John DiStaso's Granite Status: Democratic state Senate candidate Nyquist seeks recount in District 9By JOHN DiSTASO
Senior Political Reporter
November 07. 2012 3:04PM
WEDNESDAY, NOV. 7, UPDATE: RECOUNT REQUEST. Democratic state Senate candidate Lee Nyquist of New Boston says he will seek a recount in District 9.
The results currently show Nyquist losing to Republican former state Sen. Andy Sanborn of Bedford, 15,478, to 15,225, a 223-vote, or seven-tenths of a percent, difference.
'After very, very careful consideration of what is the appropriate thing to do, we have determined it is appropriate to seek a recount. The margin is considerably less than 1 percent,' Nyquist said.
'We owe it to the incredible number of supporters we had,' he said. 'I'm so amazed and gratified.'
The result of the recount could determine the balance of power in the Senate.
The current result have Republicans with a 13-11 majority beginning in January. If Nyquist wins the recount, the Senate would be split 12-12 and control of the Senate leadership would be up for grabs.
The House has already flipped to Democratic control. House Democratic Leader Terie Norelli says her party now has 217 seats compared to 177 Republican seats with some seats still outstanding.
(Earlier updates and the full Nov. 1 Granite Status follow.)
TUESDAY, NOV. 6, UPDATE: WHAT HE DIDN'T EXPECT. Republican candidate for governor Ovide Lamontagne said on Election Day he did not anticipate the avalanche of negative advertising against him that he faced during the campaign.
In an interview Tuesday afternoon, several hours before the polls closed, Lamontagne told the Granite Status he felt positive about his chances of defeating Democrat Maggie Hassan. As it turned out, he lost the election to Hassan by a substantial margin.
'What I didn't expect was the amount of negative advertising against me and how difficult it was to try to respond to all of that in an effective way," he said. He echoed those comments hours later in his concession speech at the Executive Court in Manchester.
'I didn't have the resources to rebut every one of those charges and so it was incumbent on people who know me to get the word out that these were misrepresentations and outright lies in some cases.
'That's the one factor that, depending on how this race turns out, it was something that I didn't expect this kind of intensity of negative activity by groups from around the country,' he said. 'This is outside money targeting me in a very direct way.

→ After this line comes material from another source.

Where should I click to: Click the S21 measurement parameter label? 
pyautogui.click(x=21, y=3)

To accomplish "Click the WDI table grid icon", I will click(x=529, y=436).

'It's a national race much moreso than I think I can remember any other governor's race being,' he said.
'Significant special interests put a lot of money into demonizing me and hopefully the people see through that.'
Lamontagne was targeted by groups such as the Democratic Governors Association, EMILY's List, NARAL and Planned Parenthood Action.

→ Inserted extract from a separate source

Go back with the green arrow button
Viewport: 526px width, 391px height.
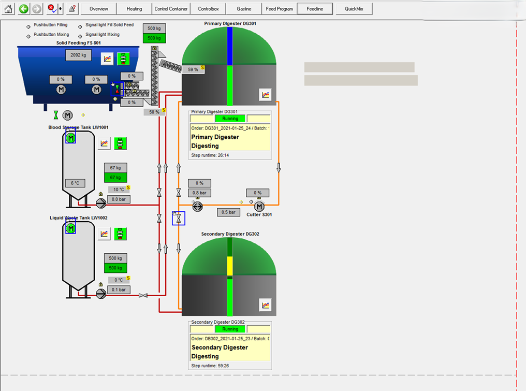click(x=23, y=9)
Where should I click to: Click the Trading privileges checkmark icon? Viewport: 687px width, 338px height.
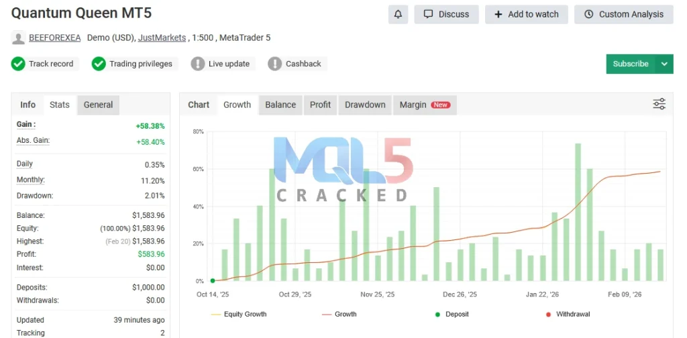99,64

The Republican Governors Association attacked Hassan on taxes in support of Lamontagne.
(The full Nov. 1 Granite Status follow.)
THURSDAY, NOV. 1: GARDNER PREDICTION. Secretary of State Bill Gardner expects about 722,000 Granite Staters, or about 70 percent of the total voting age population, to go to the polls on Election Day.
"That's a really good turnout," Gardner said Wednesday.
In 2008, a total of 719,393 New Hampshire residents voted, Gardner said, and according to a U.S. Census Bureau estimate, there were 1,021,787 voting age residents that year, both registered and non-registered.
That was good for a 69.6 percent turnout, second in the nation behind only Minnesota, at 73.2 percent.
Gardner said he expects the turnout percentage to be roughly the same next Tuesday and maybe a bit higher.
Turnout surpassed 300,000 in 1968, 400,000 in 1980 and 500,000 in 1992. But Gardner noted that in 2004, the number jumped to about 683,000 and then climbed modestly in 2008.
He said the only year since Eisenhower in 1956 in which the turnout dropped when a President sought reelection was 1996, and he does not expect that to happen this year.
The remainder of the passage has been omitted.